Jessica Brady, a 27-year-old woman from the UK, tragically lost her life to stage four adenocarcinoma in December 2020. Her family’s relentless pursuit for answers and justice has shed light on the devastating consequences of delayed diagnosis and inadequate medical care.
Jessica’s health began to decline in the summer of 2020, amidst the COVID-19 pandemic. Despite her persistent efforts to seek medical attention, she was repeatedly dismissed by doctors, who attributed her symptoms to Long Covid. Jessica’s family recalls her undergoing 20 GP appointments and two A&E visits, only to be met with skepticism and misdiagnosis.

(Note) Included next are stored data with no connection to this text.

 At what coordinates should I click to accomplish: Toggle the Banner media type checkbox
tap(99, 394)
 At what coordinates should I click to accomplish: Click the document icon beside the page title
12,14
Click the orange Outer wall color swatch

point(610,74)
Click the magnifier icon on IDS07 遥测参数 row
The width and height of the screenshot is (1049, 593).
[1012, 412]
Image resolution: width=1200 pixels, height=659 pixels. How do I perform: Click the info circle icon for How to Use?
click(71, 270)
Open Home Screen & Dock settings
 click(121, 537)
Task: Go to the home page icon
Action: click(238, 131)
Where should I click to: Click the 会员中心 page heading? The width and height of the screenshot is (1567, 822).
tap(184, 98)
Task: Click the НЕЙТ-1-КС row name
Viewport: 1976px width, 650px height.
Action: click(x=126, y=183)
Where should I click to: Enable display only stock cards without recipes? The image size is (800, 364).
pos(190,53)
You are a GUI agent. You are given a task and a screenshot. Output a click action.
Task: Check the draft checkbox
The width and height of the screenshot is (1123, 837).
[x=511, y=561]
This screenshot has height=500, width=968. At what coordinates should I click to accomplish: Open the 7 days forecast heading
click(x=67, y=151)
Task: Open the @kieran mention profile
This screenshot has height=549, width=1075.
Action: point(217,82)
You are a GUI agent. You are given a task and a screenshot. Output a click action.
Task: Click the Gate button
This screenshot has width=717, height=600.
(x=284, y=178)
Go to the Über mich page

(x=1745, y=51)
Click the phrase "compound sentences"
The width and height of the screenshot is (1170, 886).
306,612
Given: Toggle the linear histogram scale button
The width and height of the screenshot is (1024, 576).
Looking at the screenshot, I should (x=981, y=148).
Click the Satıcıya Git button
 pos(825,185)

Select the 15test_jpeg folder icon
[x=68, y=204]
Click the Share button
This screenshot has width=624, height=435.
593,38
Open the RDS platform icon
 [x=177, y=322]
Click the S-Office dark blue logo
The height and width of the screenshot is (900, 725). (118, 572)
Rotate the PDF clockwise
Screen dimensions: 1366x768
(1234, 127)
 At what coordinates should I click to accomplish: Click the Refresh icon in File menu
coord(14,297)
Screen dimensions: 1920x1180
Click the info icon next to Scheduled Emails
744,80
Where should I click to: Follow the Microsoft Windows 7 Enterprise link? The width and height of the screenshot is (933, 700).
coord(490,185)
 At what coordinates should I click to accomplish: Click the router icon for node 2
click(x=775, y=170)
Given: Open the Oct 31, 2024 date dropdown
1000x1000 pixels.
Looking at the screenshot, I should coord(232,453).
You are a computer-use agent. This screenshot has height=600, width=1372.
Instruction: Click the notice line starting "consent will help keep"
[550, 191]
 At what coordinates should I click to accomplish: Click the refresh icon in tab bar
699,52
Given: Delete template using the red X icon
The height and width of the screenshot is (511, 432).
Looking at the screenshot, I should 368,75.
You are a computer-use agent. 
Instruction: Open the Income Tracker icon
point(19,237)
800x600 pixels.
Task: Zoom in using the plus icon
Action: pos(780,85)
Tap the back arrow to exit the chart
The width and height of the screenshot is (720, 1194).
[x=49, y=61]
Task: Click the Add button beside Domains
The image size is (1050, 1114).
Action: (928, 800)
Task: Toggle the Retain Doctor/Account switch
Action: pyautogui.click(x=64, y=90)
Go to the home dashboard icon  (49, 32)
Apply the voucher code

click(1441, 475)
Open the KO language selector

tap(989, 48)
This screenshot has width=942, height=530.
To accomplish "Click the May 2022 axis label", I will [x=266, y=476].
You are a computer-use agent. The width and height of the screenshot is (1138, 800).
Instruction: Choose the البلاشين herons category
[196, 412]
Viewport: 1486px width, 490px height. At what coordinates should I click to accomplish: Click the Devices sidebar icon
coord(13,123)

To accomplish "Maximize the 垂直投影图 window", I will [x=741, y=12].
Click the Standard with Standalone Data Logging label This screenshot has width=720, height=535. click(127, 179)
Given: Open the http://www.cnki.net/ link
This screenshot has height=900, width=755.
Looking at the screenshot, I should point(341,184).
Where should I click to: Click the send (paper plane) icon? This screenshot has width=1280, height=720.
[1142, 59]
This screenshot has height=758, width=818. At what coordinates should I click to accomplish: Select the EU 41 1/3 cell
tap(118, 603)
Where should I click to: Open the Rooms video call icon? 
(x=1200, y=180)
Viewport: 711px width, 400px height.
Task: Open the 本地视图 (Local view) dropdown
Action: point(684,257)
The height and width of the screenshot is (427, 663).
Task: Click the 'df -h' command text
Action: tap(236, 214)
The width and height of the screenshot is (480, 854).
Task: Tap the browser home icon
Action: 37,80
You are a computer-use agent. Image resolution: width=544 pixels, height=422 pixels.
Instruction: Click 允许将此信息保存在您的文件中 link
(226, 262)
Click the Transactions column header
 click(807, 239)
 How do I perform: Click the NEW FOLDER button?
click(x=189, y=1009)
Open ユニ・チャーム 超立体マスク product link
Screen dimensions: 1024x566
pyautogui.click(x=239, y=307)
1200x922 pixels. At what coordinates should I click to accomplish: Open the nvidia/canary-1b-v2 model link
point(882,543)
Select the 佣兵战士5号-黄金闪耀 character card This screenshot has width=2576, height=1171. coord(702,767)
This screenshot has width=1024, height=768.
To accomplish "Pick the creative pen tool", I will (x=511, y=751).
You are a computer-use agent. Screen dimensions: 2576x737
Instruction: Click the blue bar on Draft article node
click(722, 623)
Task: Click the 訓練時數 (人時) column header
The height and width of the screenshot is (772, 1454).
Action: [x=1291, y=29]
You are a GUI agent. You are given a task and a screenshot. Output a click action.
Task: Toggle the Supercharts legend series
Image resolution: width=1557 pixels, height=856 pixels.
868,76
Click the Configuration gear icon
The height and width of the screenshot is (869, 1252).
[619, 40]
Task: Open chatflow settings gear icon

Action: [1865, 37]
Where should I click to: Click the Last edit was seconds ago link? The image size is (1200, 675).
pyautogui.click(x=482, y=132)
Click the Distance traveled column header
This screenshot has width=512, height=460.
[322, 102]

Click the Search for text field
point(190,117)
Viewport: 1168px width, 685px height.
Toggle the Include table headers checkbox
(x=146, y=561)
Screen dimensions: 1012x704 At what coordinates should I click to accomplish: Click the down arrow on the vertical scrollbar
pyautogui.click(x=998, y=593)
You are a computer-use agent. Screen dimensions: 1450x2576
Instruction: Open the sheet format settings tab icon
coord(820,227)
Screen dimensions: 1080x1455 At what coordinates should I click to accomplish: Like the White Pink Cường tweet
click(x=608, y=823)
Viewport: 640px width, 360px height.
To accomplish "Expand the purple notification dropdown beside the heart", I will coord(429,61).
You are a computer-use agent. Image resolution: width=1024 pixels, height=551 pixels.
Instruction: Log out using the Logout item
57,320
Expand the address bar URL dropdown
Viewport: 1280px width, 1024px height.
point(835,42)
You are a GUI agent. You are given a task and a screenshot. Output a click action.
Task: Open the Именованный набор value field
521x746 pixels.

The turning point came when Jessica consulted a private doctor, who finally diagnosed her with stage four adenocarcinoma. The cancer had spread to her spine, liver, stomach, lungs, and lymph nodes, leaving her with a devastating prognosis. Jessica passed away just three weeks later, leaving her family shattered and seeking answers.
Jessica’s family has since launched the Jessie Brady CEDAR Trust, a campaign aimed at raising awareness about the importance of timely diagnosis, particularly among young people. The trust seeks to bring about a change in the law, ensuring that patients receive prompt and accurate diagnoses. The proposed law would require a patient’s case to be ‘elevated for review’ after three visits to the doctor regarding an ongoing condition or symptom.
The Department of Health and Social Care has acknowledged the missed opportunities for earlier diagnosis and has met with Jessica’s parents to discuss measures to prevent similar tragedies in the future. Jessica’s story serves as a poignant reminder of the need for greater awareness, support, and research into cancer diagnosis, particularly among young people.